Il mito credo che vinca, quei lavori che accettano di toccare il volo dalla riproduzione di casi di cronaca, di lacerti di vita, e che provano a penetrare lati oscuri, magari con le armi dell’umorismo. Rubricherei sotto questa voce anche il bel film Italianesi di Saverio La Ruina, nato dopo l’omonimo spettacolo, visto di mattina. La cronaca là è apparente: si indaga la condizione di sospensione degli italiani rimasti in Albania dopo l’occupazione fascista, uomini e donne rimasti sospesi tra il non essere perfettamente italiani né perfettamente albanesi. Il video ha l’andamento del documentario, ma è un’indagine che penetra ombre, margini oscuri, esistenze, miti in fondo, quali quelli dell’identità, dell’appartenenza e dello stato di sospensione esistenziale.

L’ultimo spettacolo, al teatro Sybaris, si connette, idealmente, a quel filone da cui sono partito in queste cronachette: l’esplorazione di fatti e momenti di vita calabrese, a specchio con un’altra “indagine” nelle lingue e negli immaginari del Sud, quello su autori siciliani come Nino Marino e Rosario Palazzolo. Il teatro di interroga ciò che lo circonda, cercando di andare a fondo. Goodbye Horses di Dalila Cozzolino e Ragli Teatro sceglie i toni del grottesco per raccontare l’antico conflitto tra la pitagorica, squadrata Crotone e la sibarita Sibari, con disfatta di quest’ultima, ottenuta suonando pifferi e tamburi, portandone i cavalli, addestrati a danzare, alla disfatta per troppo ballo. Lo spunto avrebbe potuto essere interessante, ma la storia si risolve in una ripetizione dell’assunto inziale condita da momenti di cabaret divertenti, a tratti, ma iterativi, in una sorta di teatro “neo-demenziale” senza troppo orizzonte.

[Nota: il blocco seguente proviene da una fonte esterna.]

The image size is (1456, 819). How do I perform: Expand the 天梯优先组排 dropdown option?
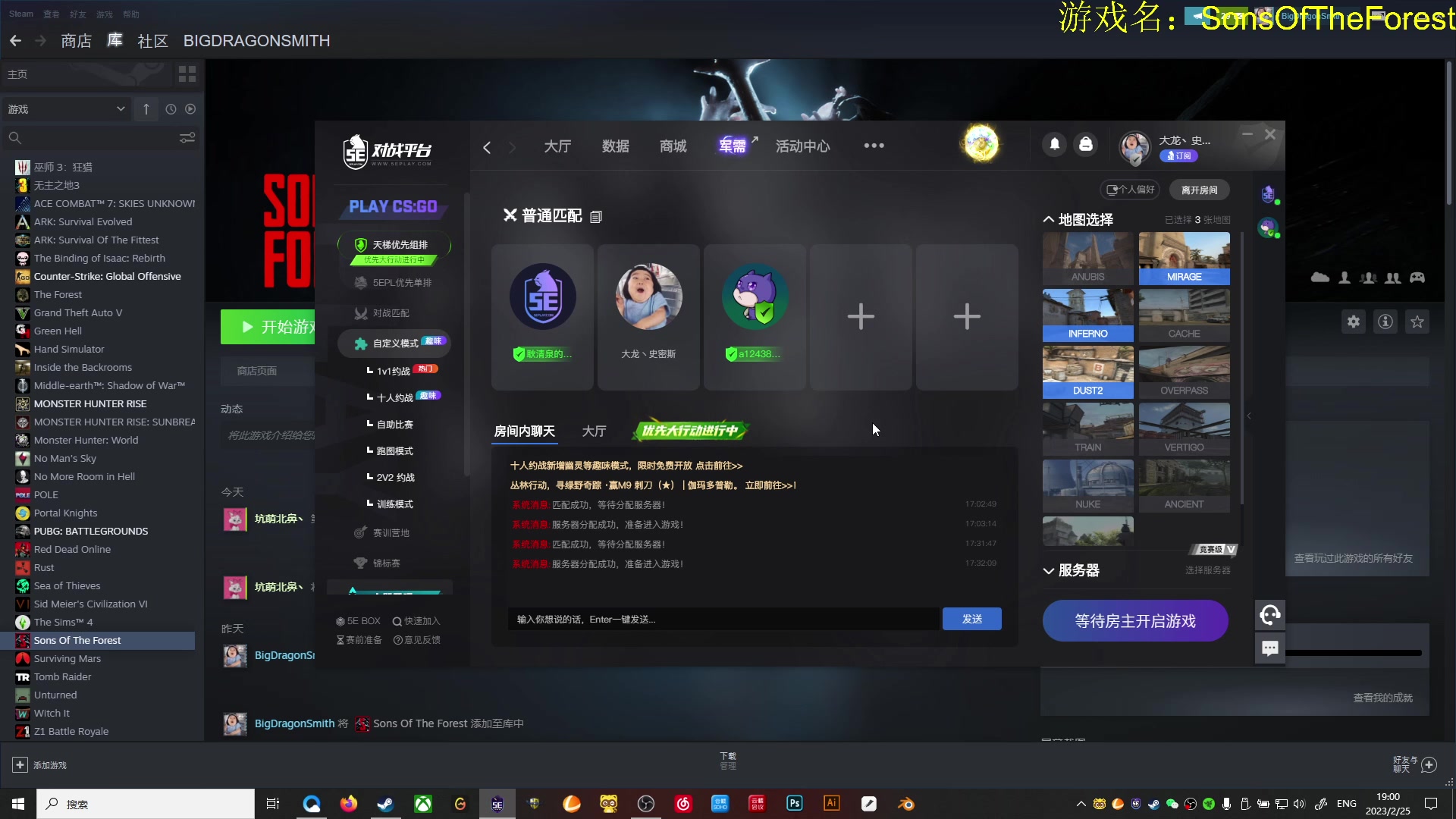point(398,244)
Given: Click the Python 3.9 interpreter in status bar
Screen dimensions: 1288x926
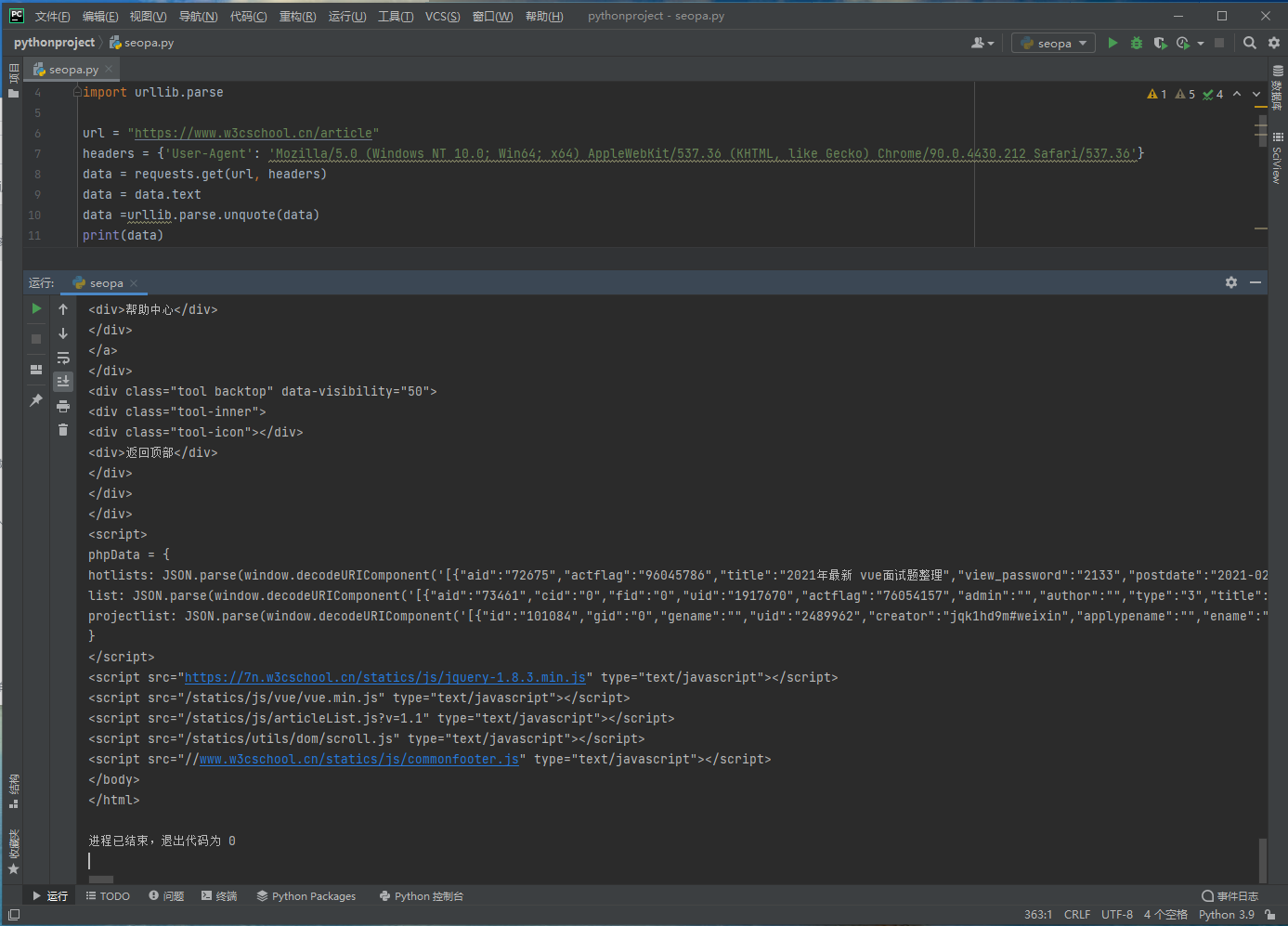Looking at the screenshot, I should [x=1226, y=915].
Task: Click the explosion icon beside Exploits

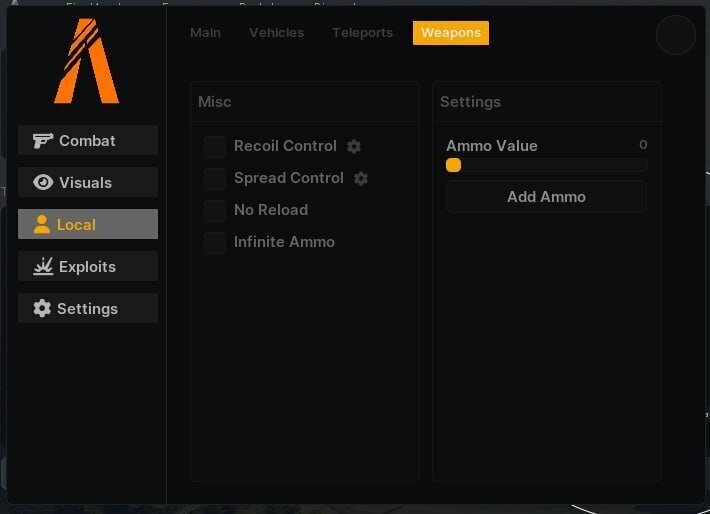Action: (43, 266)
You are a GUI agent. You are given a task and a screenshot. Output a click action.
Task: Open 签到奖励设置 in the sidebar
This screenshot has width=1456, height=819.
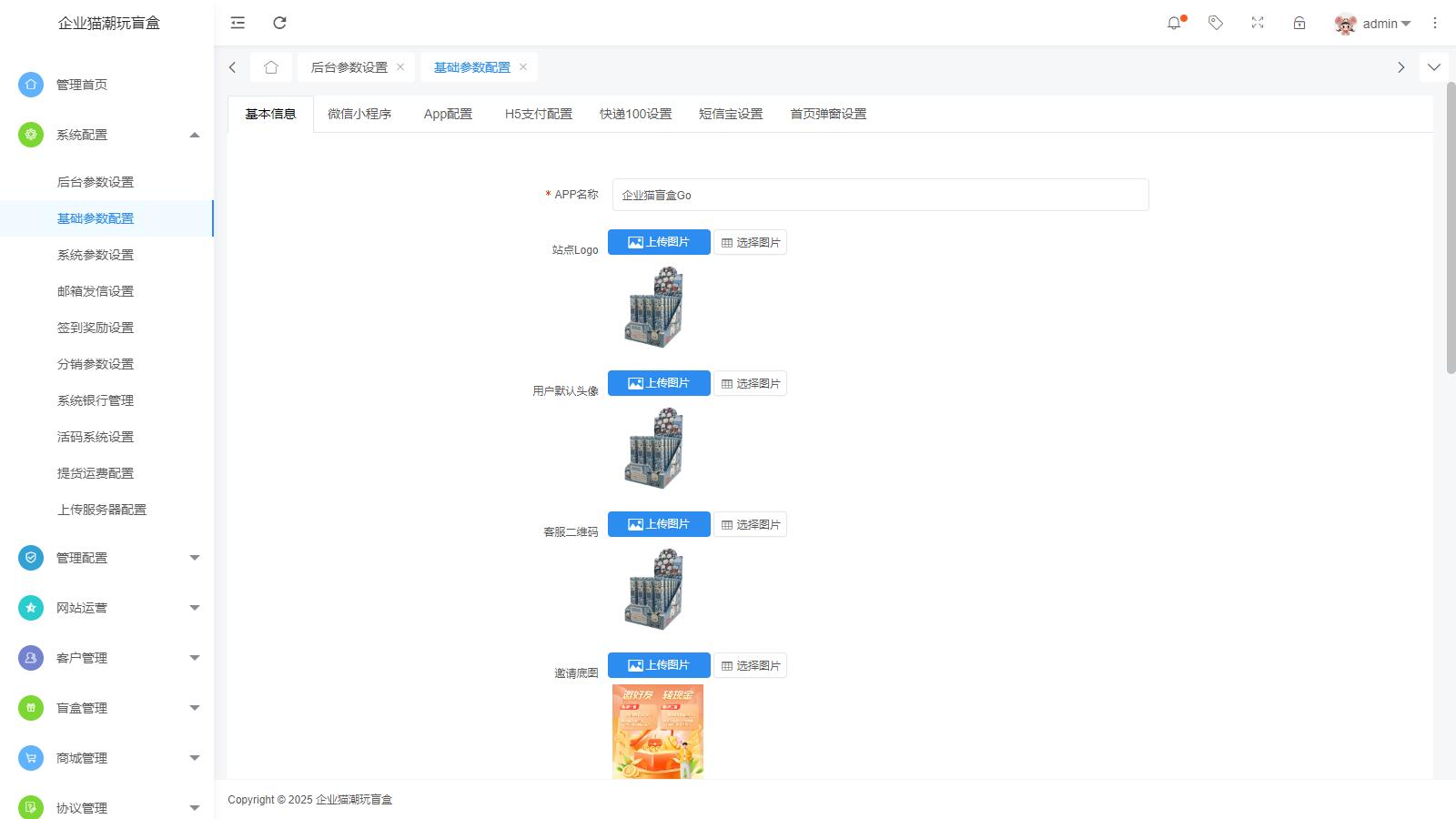[x=96, y=328]
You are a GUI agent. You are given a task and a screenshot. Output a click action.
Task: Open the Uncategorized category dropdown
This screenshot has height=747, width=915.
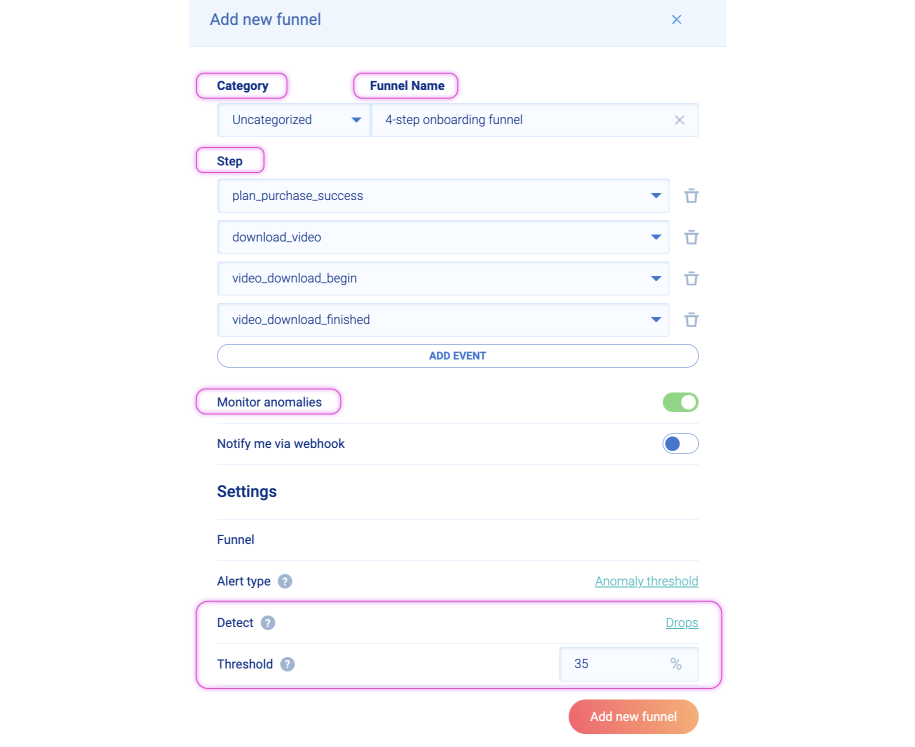tap(294, 120)
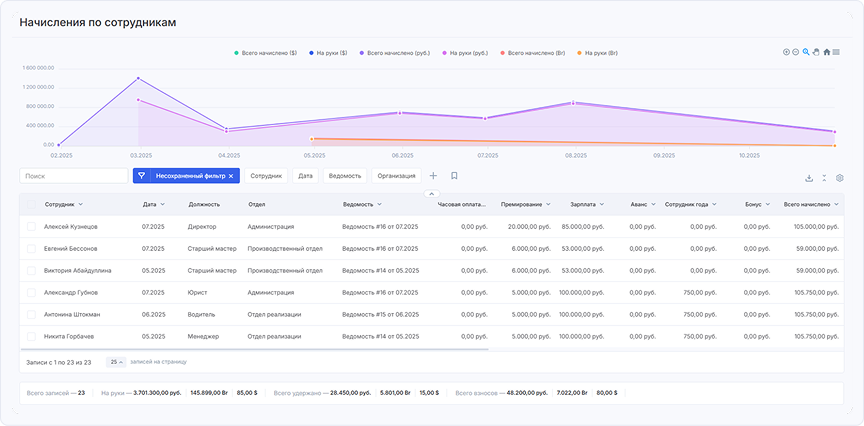Select the Никита Горбачев row checkbox

tap(31, 336)
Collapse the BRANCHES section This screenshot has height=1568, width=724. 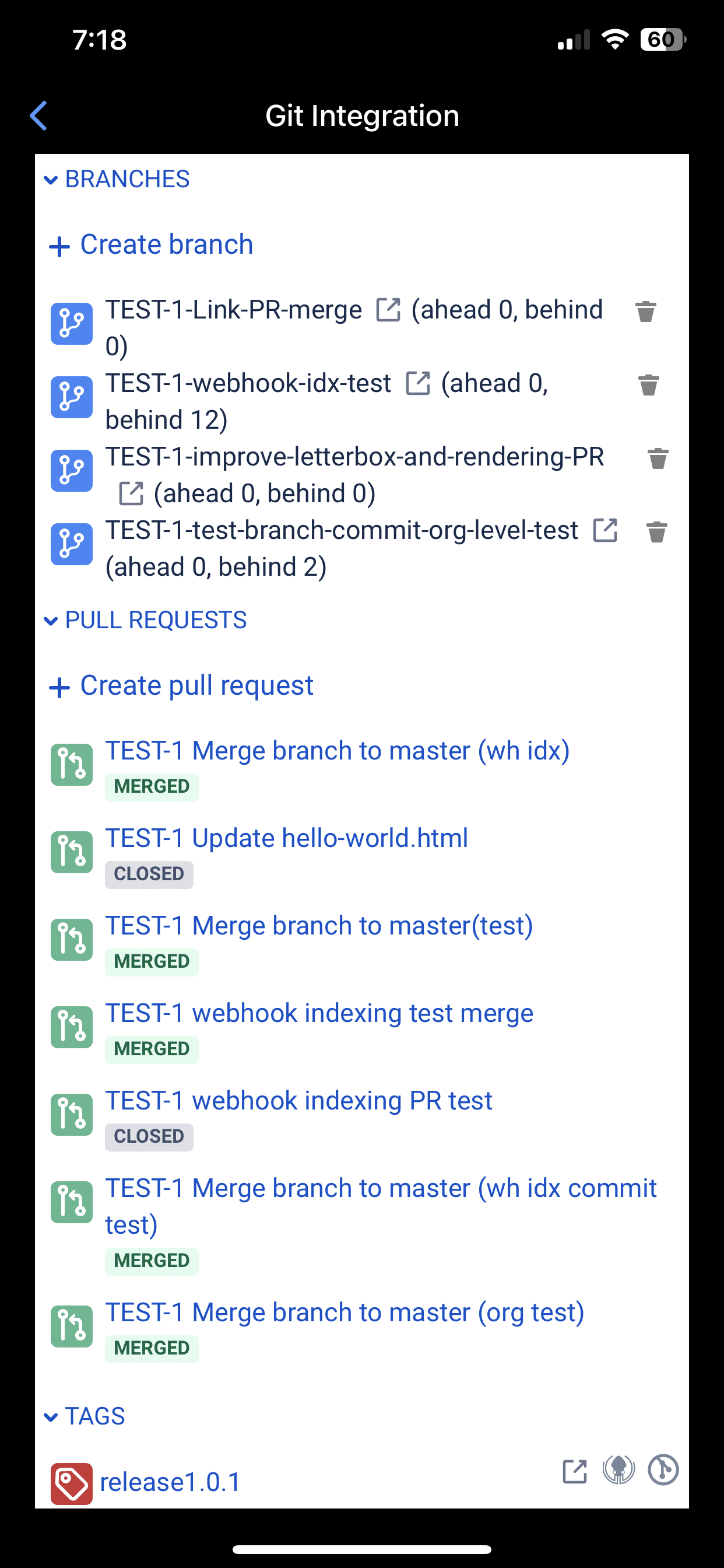tap(117, 180)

La fine del festival incalza: scrivo questa ultima nota attendendo l’auto che alle 6.45 di lunedì 2 giugno mi porterà all’aeroporto di Lamezia. Sorprendenti sono stati Io sono verticale, della bravissima Francesca Astrei, e Emma B. vedova Giocasta di Alberto Savinio, rivisto e interpretato da Marco Sgrosso, un attore fenomenale che recita il testo “edipico” en travesti.

Astrei trasforma in narrazione “mitica” l’evangelica resurrezione di Lazzaro, con un’iniziale inarrestabile scivolare verso la posizione orizzontale (la morte, la quiete) sotto il calare progressivo di un microfono. Poi, sulla classica sedia dei narratori, sospende il momento della resurrezione narrando (senza formule ispirate a Dario Fo) l’attesa di tutti quelli che lo circondano, trasformandosi in moltissimi personaggi, Marta, Maria, i discepoli del Maestro, il bambino che chiede, a raffica, “perché?”, le miscredenti, sospettose pecore, perfino, dall’accento ciociaro… È una girandola di invenzioni, da asciugare magari un po’, perché poi alla fine il meccanismo lievemente si trascina. Ma con una bella sospensione tra il dover fare e il sottrarsi alle attese, per uno stato di quiete riguadagnato.

Sgrosso, formatosi con Leo de Berardinias, è attore magistrale: in abiti femminili percorre il testo di Savinio senza ingenerare un attimo di noia, scoprendo la macchina infernale dell’amore materno come trappola, come maschera, tra un tango, una canzone d’antan, una mazurca, in una scena con poltrona, specchi, valigia dei ricordi. In una prova superba, che si chiude tra gli applausi scroscianti, con una musichetta ribalda alla Paolo Poli. Ma qui devo chiudere: il tempo, anche nelle cronache, scandisce i rintocchi. Il sole ha appena colorato di luce le albicocche  del giardino (sono nespole, perché continuo a immaginarle e a chiamarle albicocche?)

Il tragediografo Frinico – narra Erodoto – fu multato di una grossa somma per aver ricordato agli ateniesi la realtà della disfatta e della conquista di Mileto da parte dei Persinai. Il mito più della realtà, da allora, dicono gli storici, fu indagato in quel teatro che è alla base del nostro. Il mito ha più facce della cronaca. Castrovillari, con il tuo teatro povero fatto principalmente di monologhi, con i tuoi sguardi multipli e divergenti, arrivederci. Arrivederci nespole, rose, monti, sentieri, sassi di Morano.